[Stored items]
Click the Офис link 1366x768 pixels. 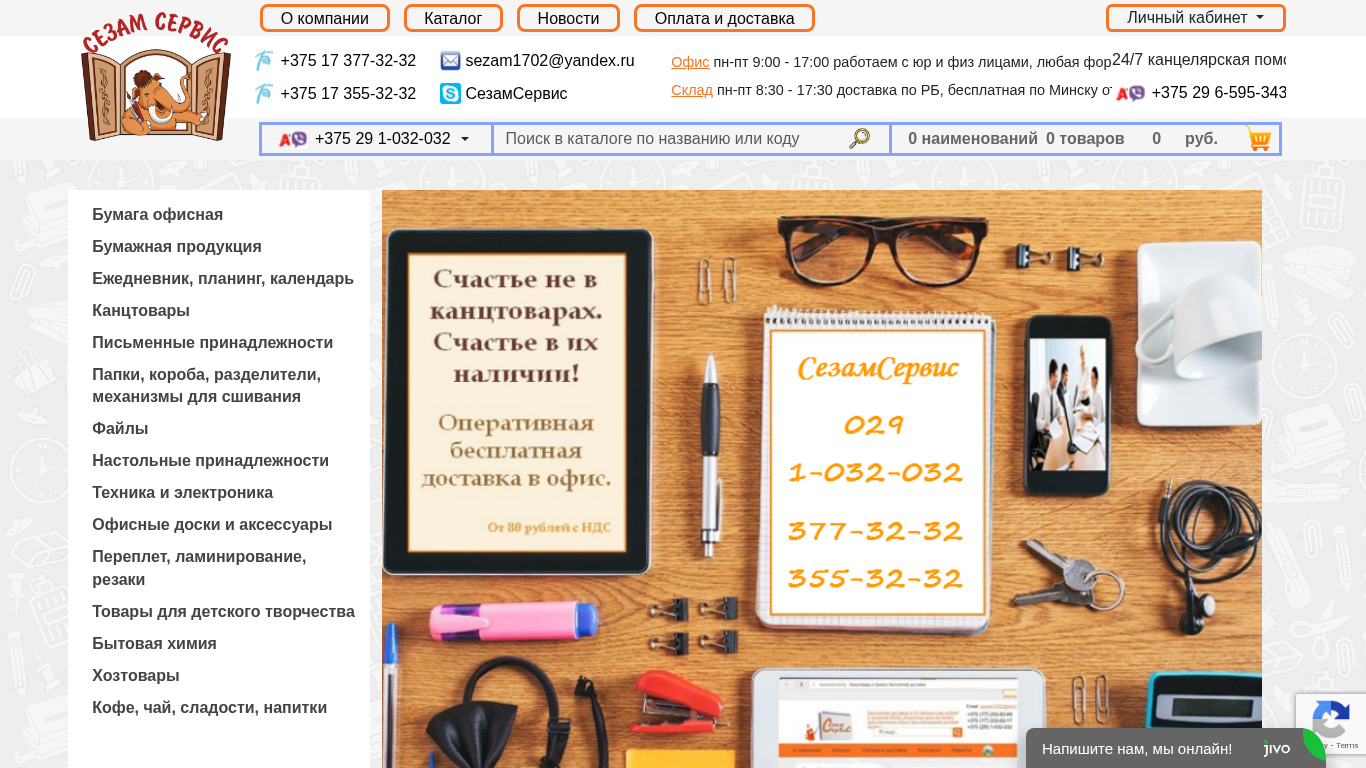[690, 62]
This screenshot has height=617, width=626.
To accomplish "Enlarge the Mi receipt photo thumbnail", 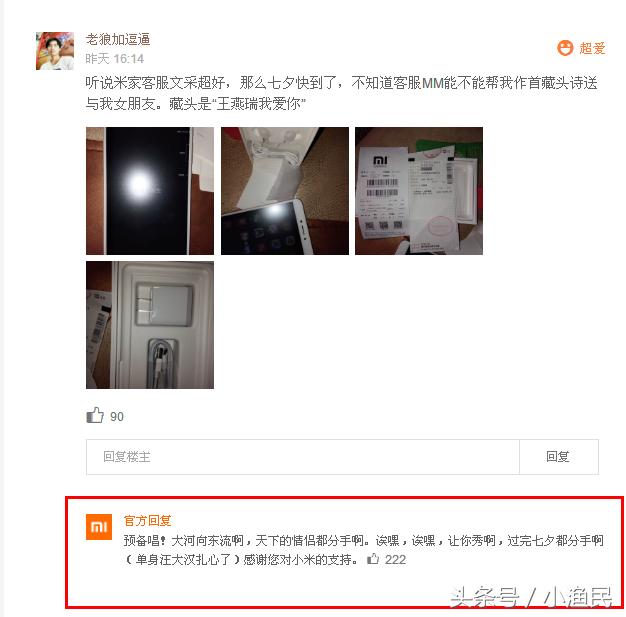I will click(419, 191).
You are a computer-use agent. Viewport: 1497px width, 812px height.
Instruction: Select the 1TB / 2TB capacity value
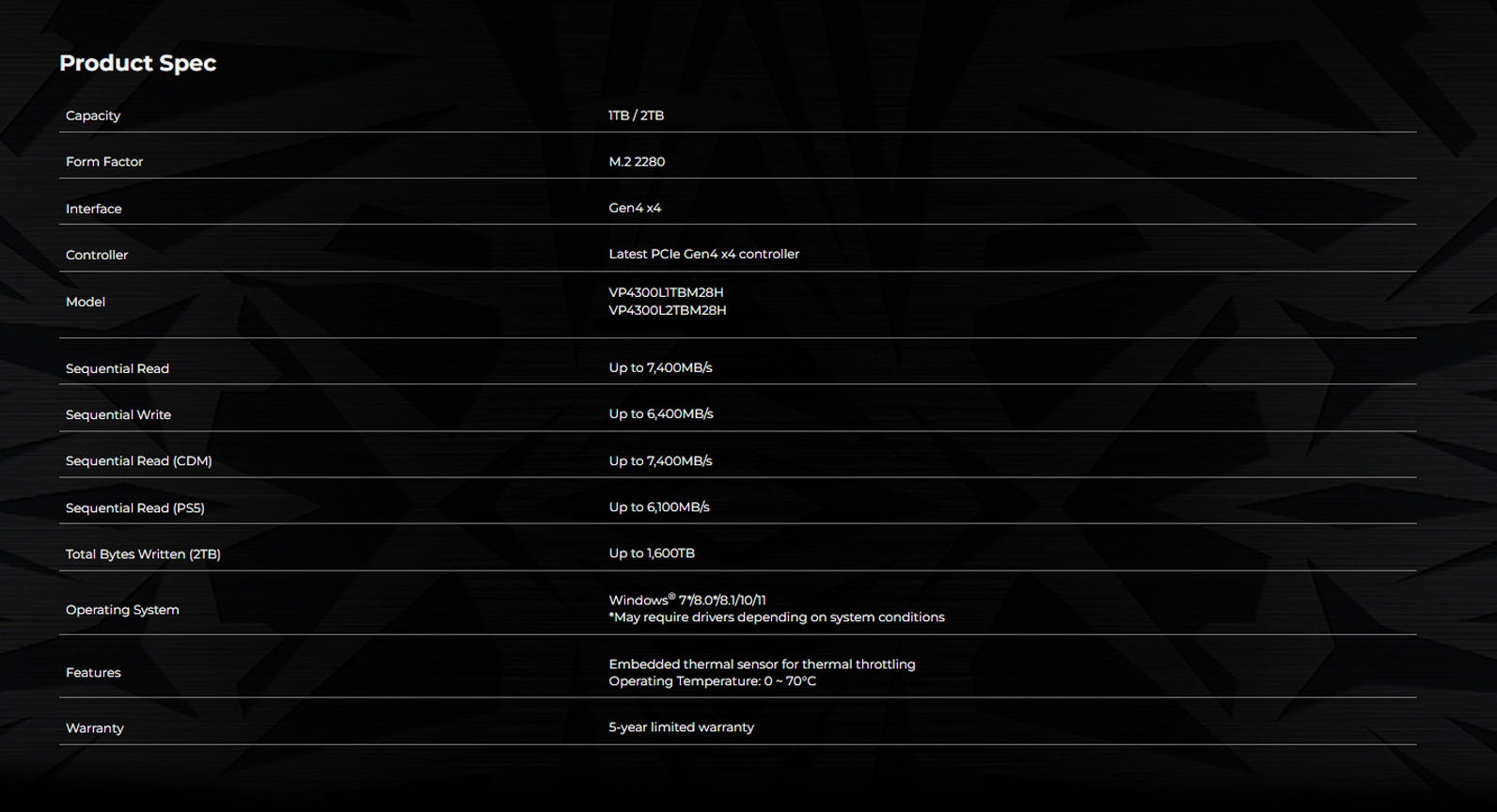click(636, 116)
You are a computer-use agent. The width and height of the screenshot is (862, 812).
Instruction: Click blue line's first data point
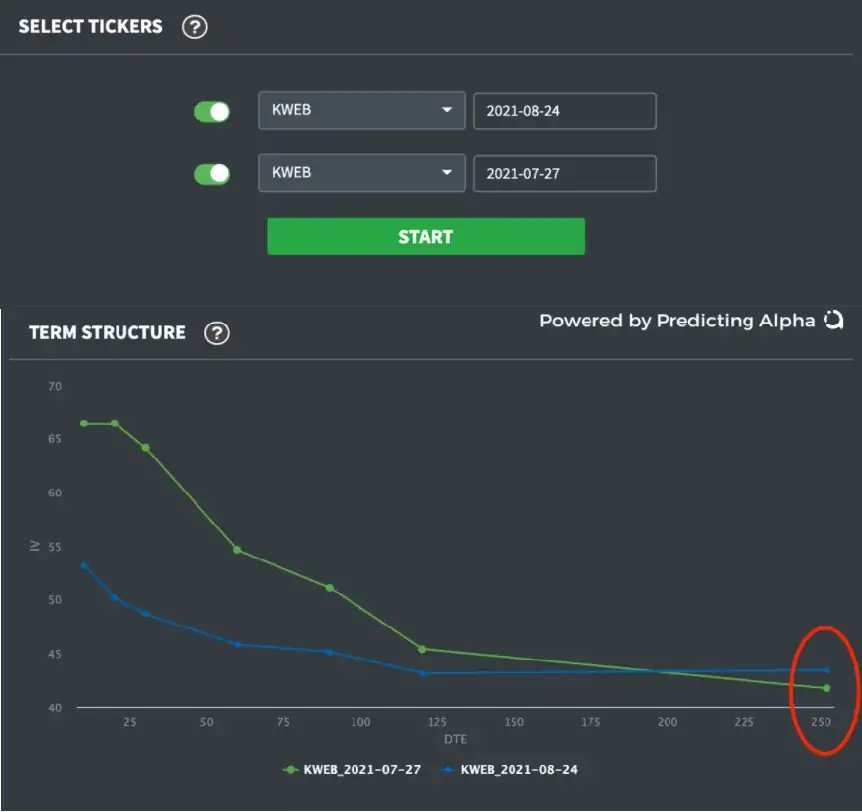(84, 565)
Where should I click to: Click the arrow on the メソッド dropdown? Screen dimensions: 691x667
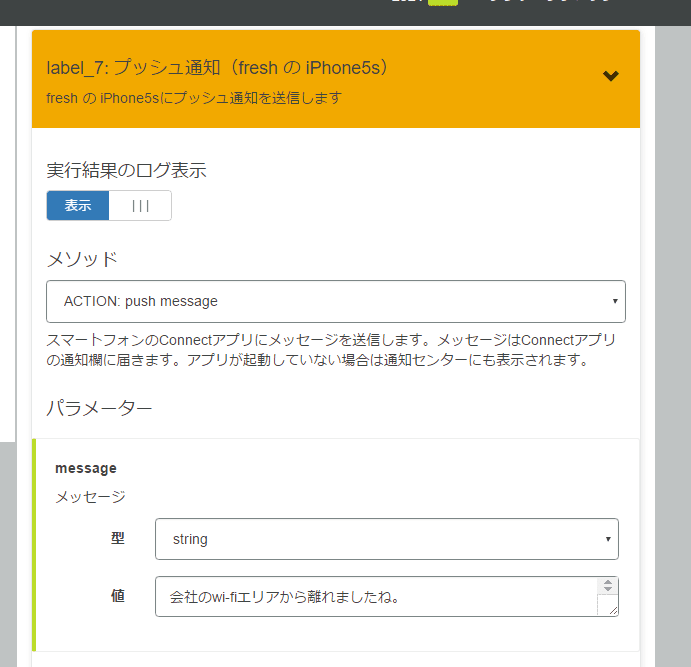click(x=613, y=301)
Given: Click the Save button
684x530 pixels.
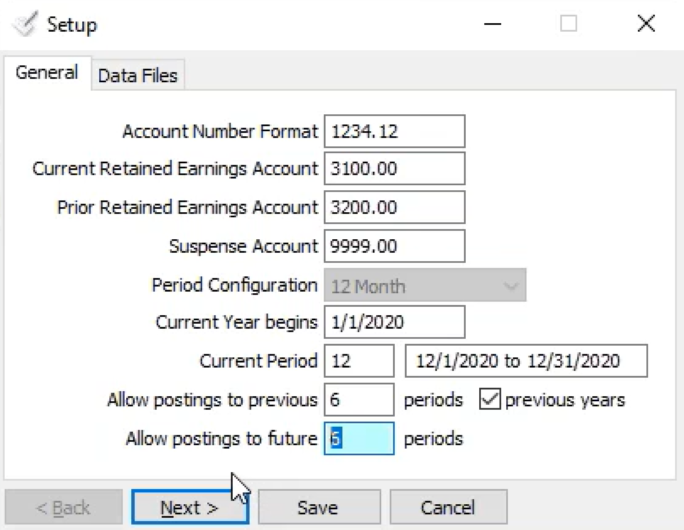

Instructions to follow :: Rewrite the lines from the one containing "Where should I" through the end of the items, replacing "Save" with "Submit" and keeping everything else the same. Omit the pictures from your answer.

Exercise result ::
Where should I click to: Click the arrow on the メソッド dropdown? Screen dimensions: 691x667
click(x=613, y=301)
Given: Click the Submit button
684x530 pixels.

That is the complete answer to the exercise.